* _CONSIGNE 1_
Recopiez le listing en commençant à la ligne qui contient « Viewport: 2576px width, 1138px » et en terminant à la dernière ligne du listing, toutes deux incluses, et augmentez de 20 chaque coordonnée, s'il vous plaît. Laissez les images de côté.

* _EXTRAIT DU DOCUMENT_
____
"Don't
mention the war" (ne parlez pas de la guerre): c'est la consigne à
respecter en cas de match entre les deux mastodontes du football
européen que sont l'Angleterre et l'Allemagne. Depuis leur première
opposition en match amical à Berlin en 1930, les deux sélections se sont
rencontrées à 28 reprises, dont sept fois dans des tournois
internationaux (cinq fois en Coupe du Monde, deux fois en Championnat
d'Europe), pour un bilan plutôt équilibré: 12 victoires pour
l'Angleterre, 11 pour l'Allemagne, 5 matches nuls. Mais certaines
victoires valent plus cher que d'autres, et dans les rencontres à enjeu
et à élimination directe, c'est souvent la Mannschaft qui s'est imposée,
au point de devenir la bête noire de l'équipe aux trois lions. Retour
sur une savoureuse rivalité en cinq dates clé.
____
* _DONNÉES D'ENTRÉE_
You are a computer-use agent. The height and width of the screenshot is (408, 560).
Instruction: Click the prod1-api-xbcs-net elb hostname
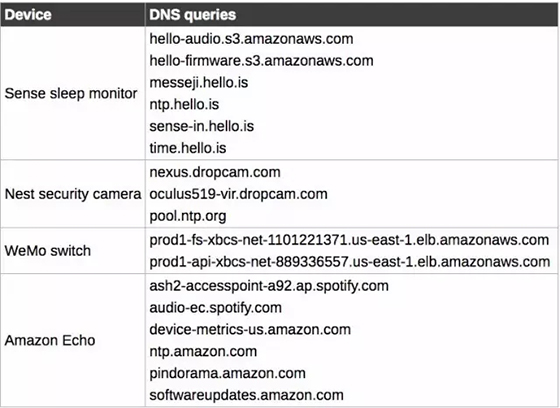(x=350, y=262)
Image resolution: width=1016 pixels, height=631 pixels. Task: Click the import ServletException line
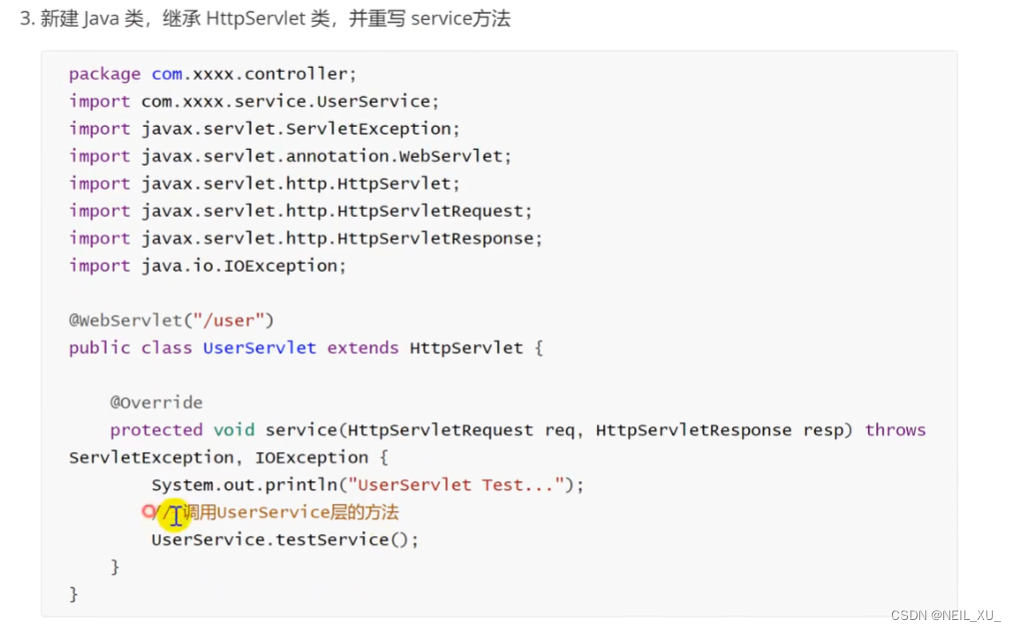click(x=264, y=129)
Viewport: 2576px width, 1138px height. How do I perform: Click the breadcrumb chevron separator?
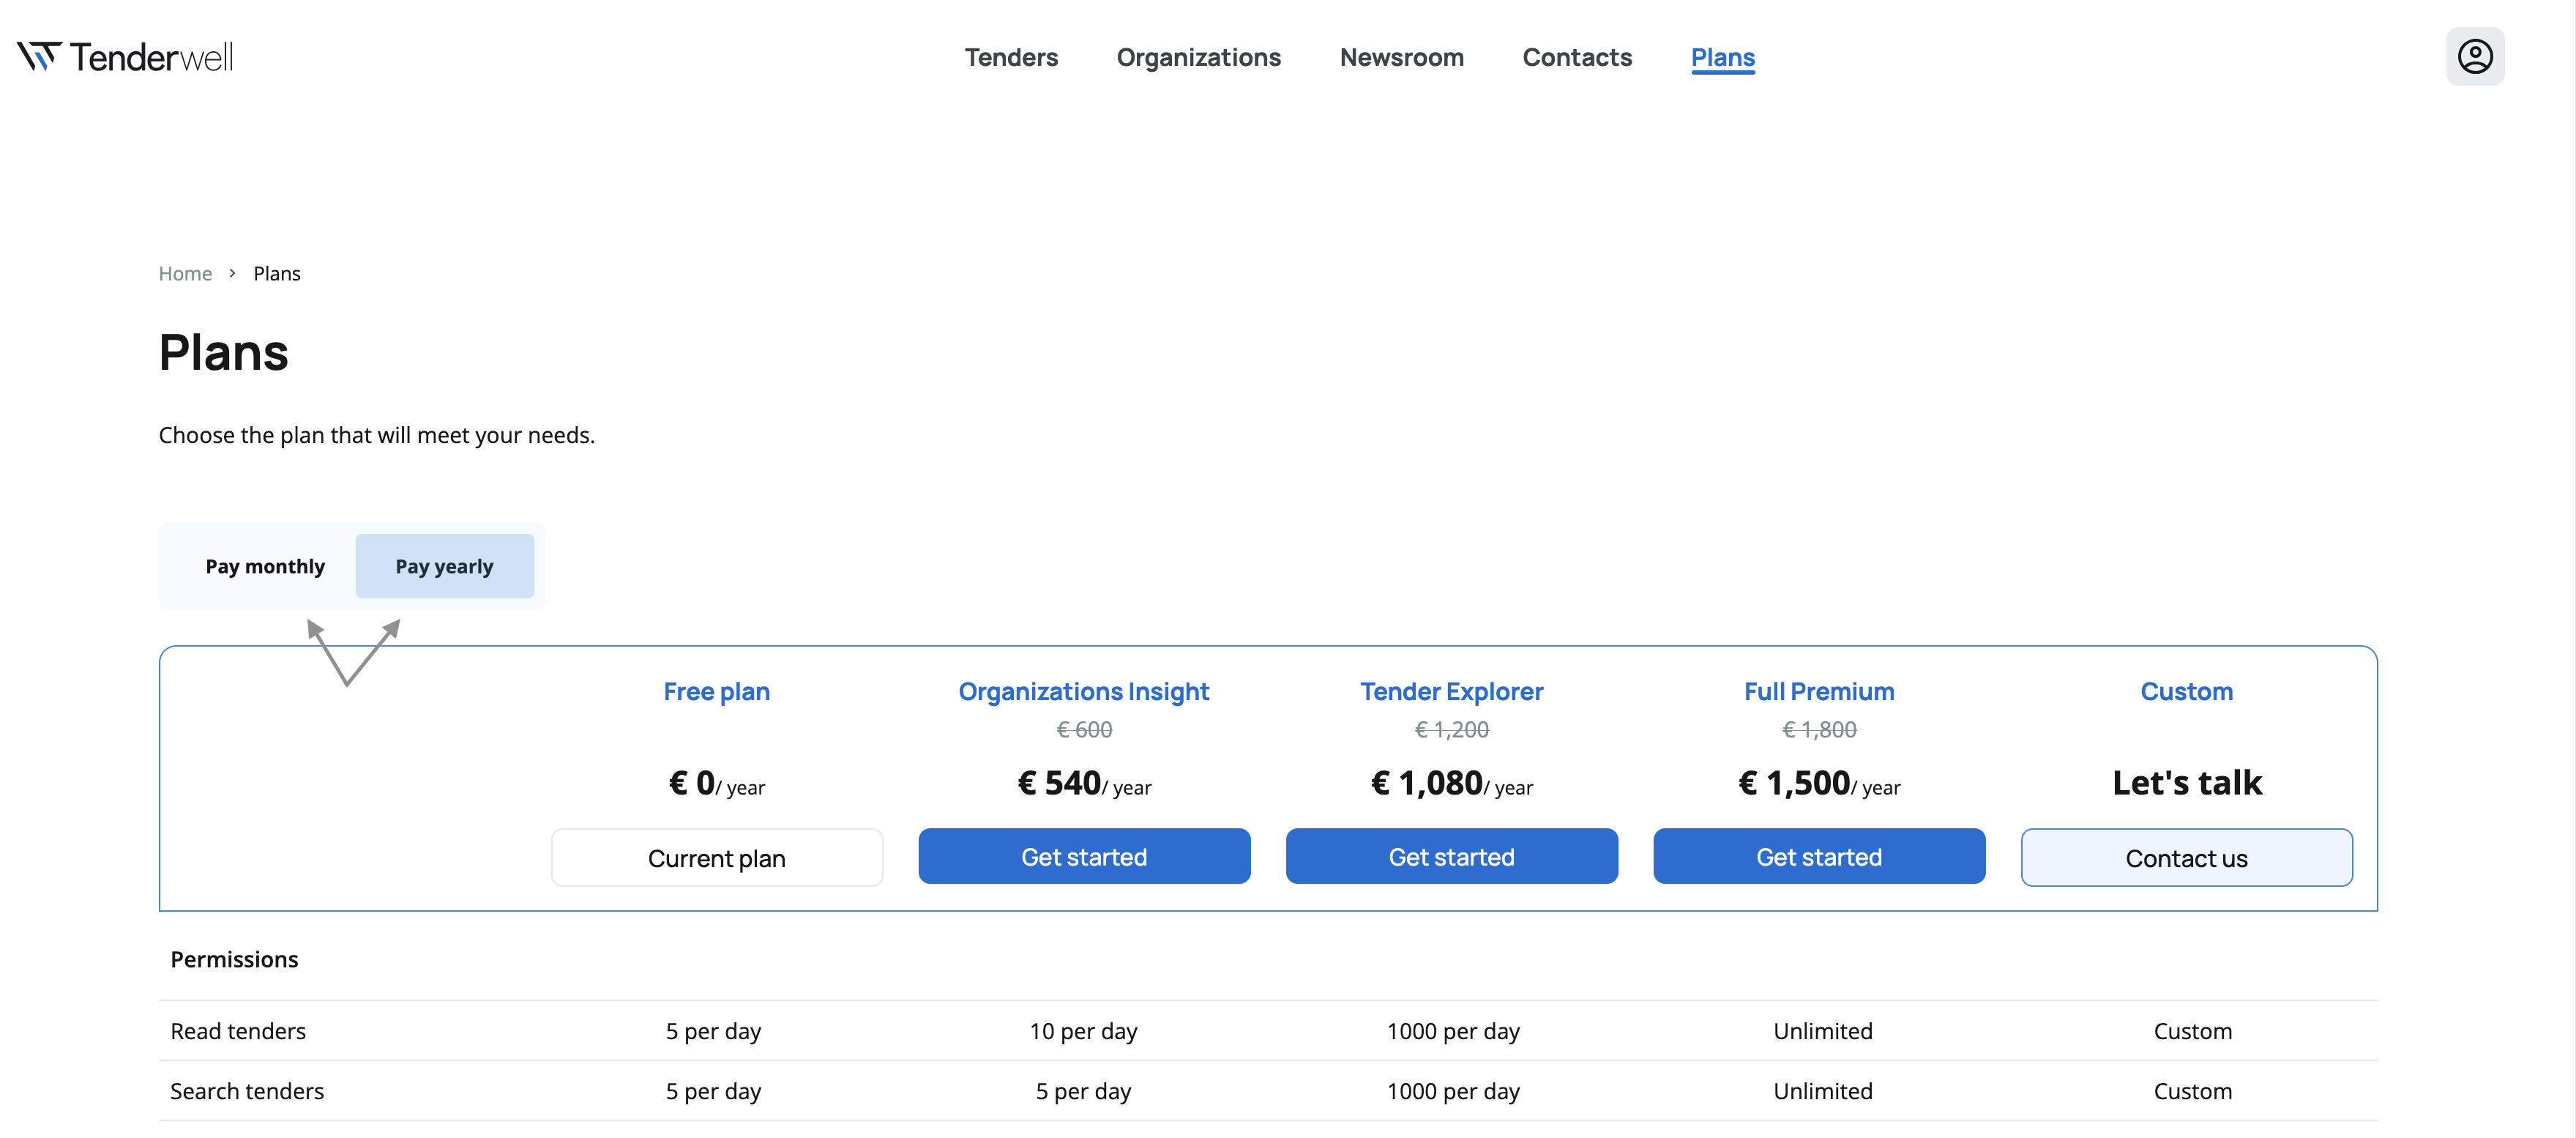point(232,273)
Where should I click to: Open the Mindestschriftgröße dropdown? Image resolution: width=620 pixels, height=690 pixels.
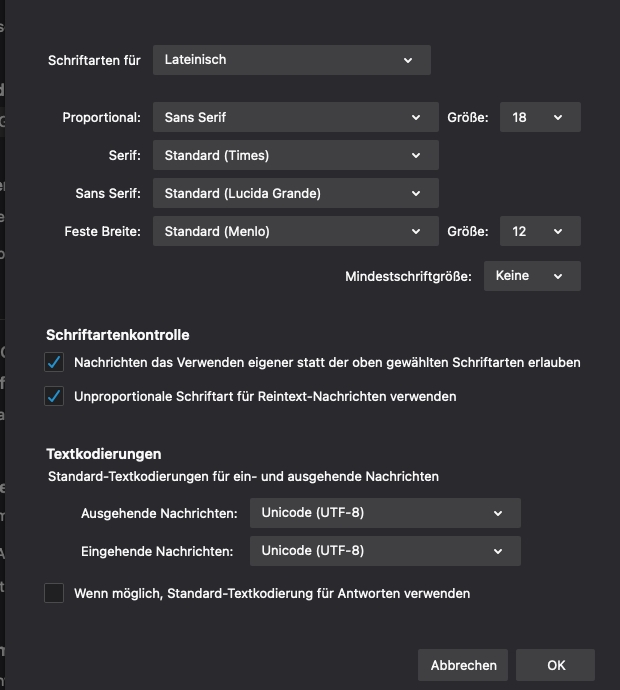(531, 276)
____
* _CONSIGNE 2_
Transcrivez intégralement le texte sur la rivalité entre les équipes de football d'Angleterre et d'Allemagne.

* _CORRIGÉ 1_
Viewport: 2576px width, 1138px height. How do I perform: Click the breadcrumb chevron separator?
point(252,293)
Where should I click to: Open the Mindestschriftgröße dropdown? Image resolution: width=620 pixels, height=690 pixels.
(551, 296)

* _CORRIGÉ 2_
"Don't
mention the war" (ne parlez pas de la guerre): c'est la consigne à
respecter en cas de match entre les deux mastodontes du football
européen que sont l'Angleterre et l'Allemagne. Depuis leur première
opposition en match amical à Berlin en 1930, les deux sélections se sont
rencontrées à 28 reprises, dont sept fois dans des tournois
internationaux (cinq fois en Coupe du Monde, deux fois en Championnat
d'Europe), pour un bilan plutôt équilibré: 12 victoires pour
l'Angleterre, 11 pour l'Allemagne, 5 matches nuls. Mais certaines
victoires valent plus cher que d'autres, et dans les rencontres à enjeu
et à élimination directe, c'est souvent la Mannschaft qui s'est imposée,
au point de devenir la bête noire de l'équipe aux trois lions. Retour
sur une savoureuse rivalité en cinq dates clé.